**Exercise directions**
Given the entries below, would you transcribe exactly the lines starting at the one with "This screenshot has height=125, width=201." and ending at the one with "Given: Click the Disconnect logout icon", both kept, pictures omitted, nothing extra?

**Dataset**
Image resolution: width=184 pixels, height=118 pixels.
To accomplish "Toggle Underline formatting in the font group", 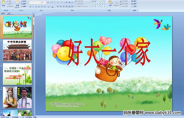I will click(36, 7).
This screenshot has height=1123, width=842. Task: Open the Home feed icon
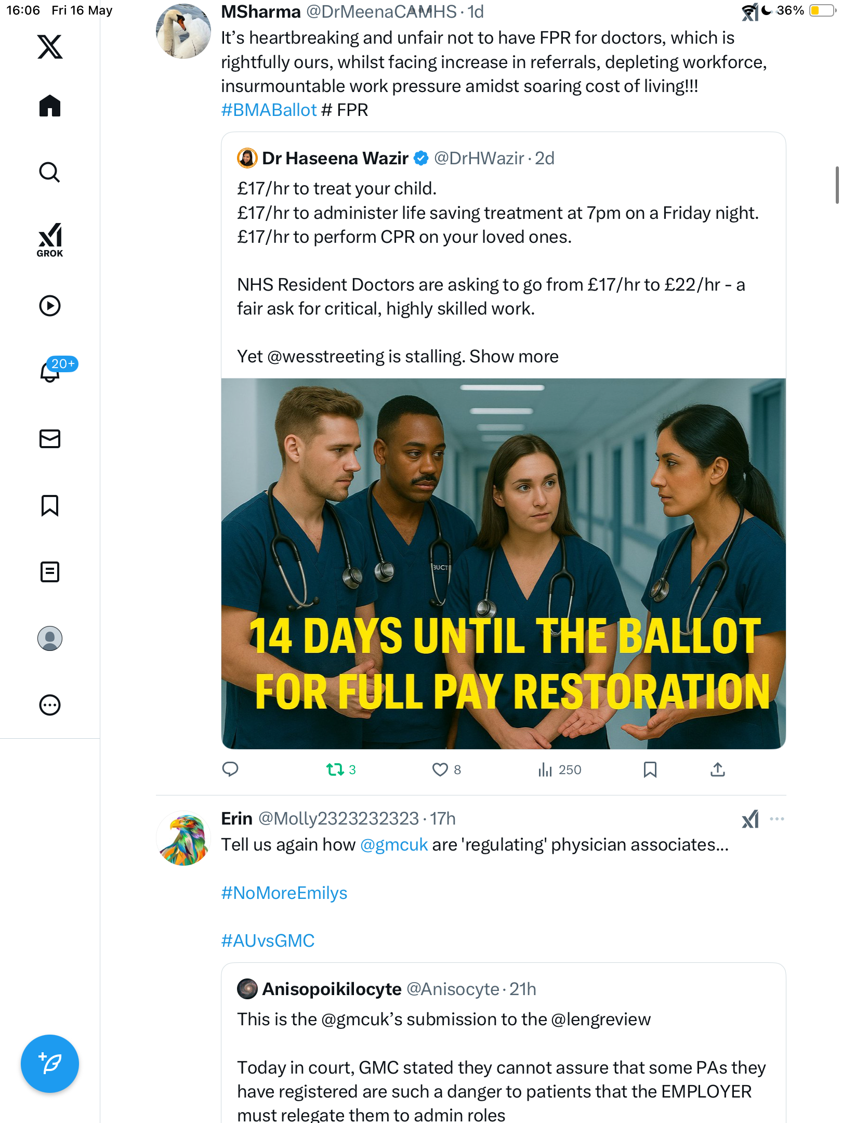[x=50, y=106]
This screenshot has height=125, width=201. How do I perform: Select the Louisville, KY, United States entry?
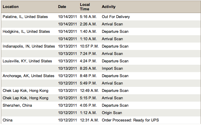[x=27, y=61]
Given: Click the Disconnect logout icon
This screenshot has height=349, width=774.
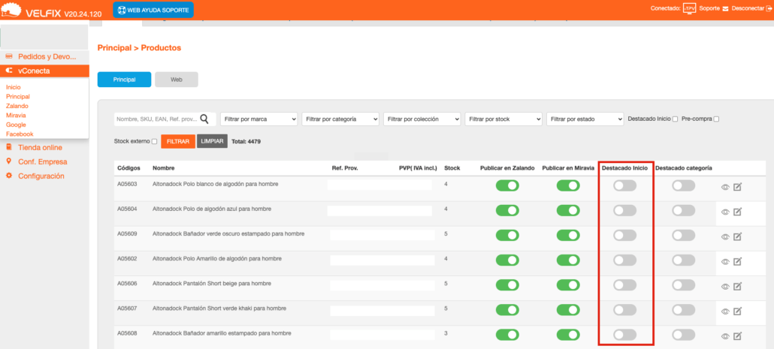Looking at the screenshot, I should tap(766, 9).
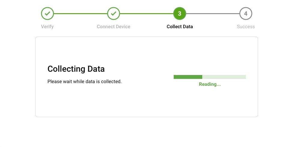Open the Connect Device step label

click(114, 27)
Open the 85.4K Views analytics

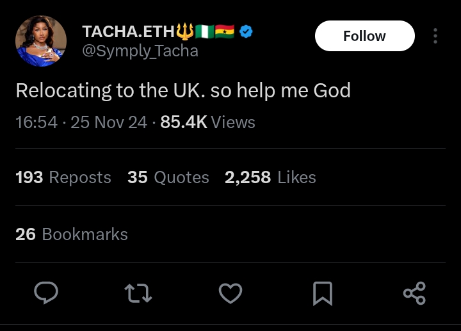208,122
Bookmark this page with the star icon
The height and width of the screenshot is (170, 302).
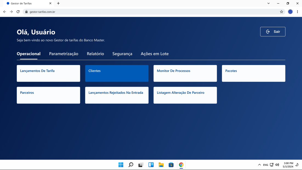pos(281,12)
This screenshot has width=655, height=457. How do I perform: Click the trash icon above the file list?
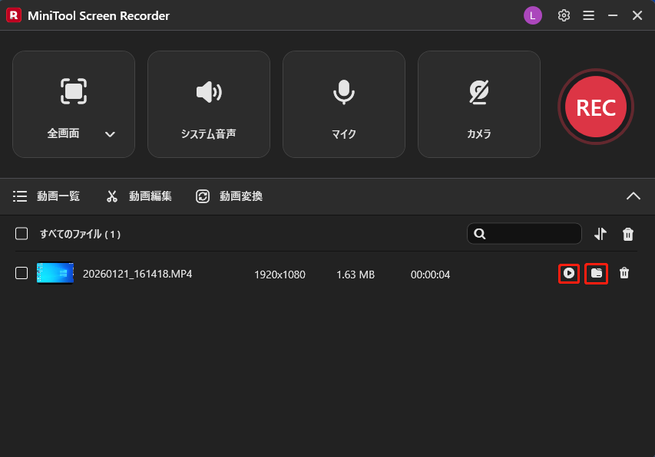(x=628, y=234)
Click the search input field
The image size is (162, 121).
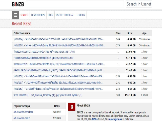[75, 4]
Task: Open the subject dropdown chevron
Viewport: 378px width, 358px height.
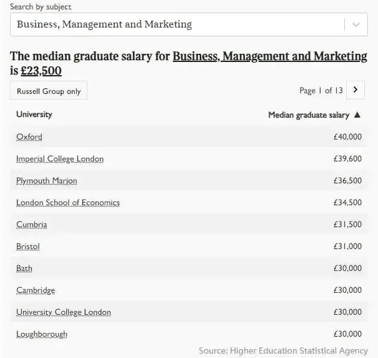Action: point(356,24)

**Response to this task**
This screenshot has height=125, width=201. How do I perform: Select the Louisville, KY, United States entry?
[x=27, y=61]
Given: Click the Disconnect logout icon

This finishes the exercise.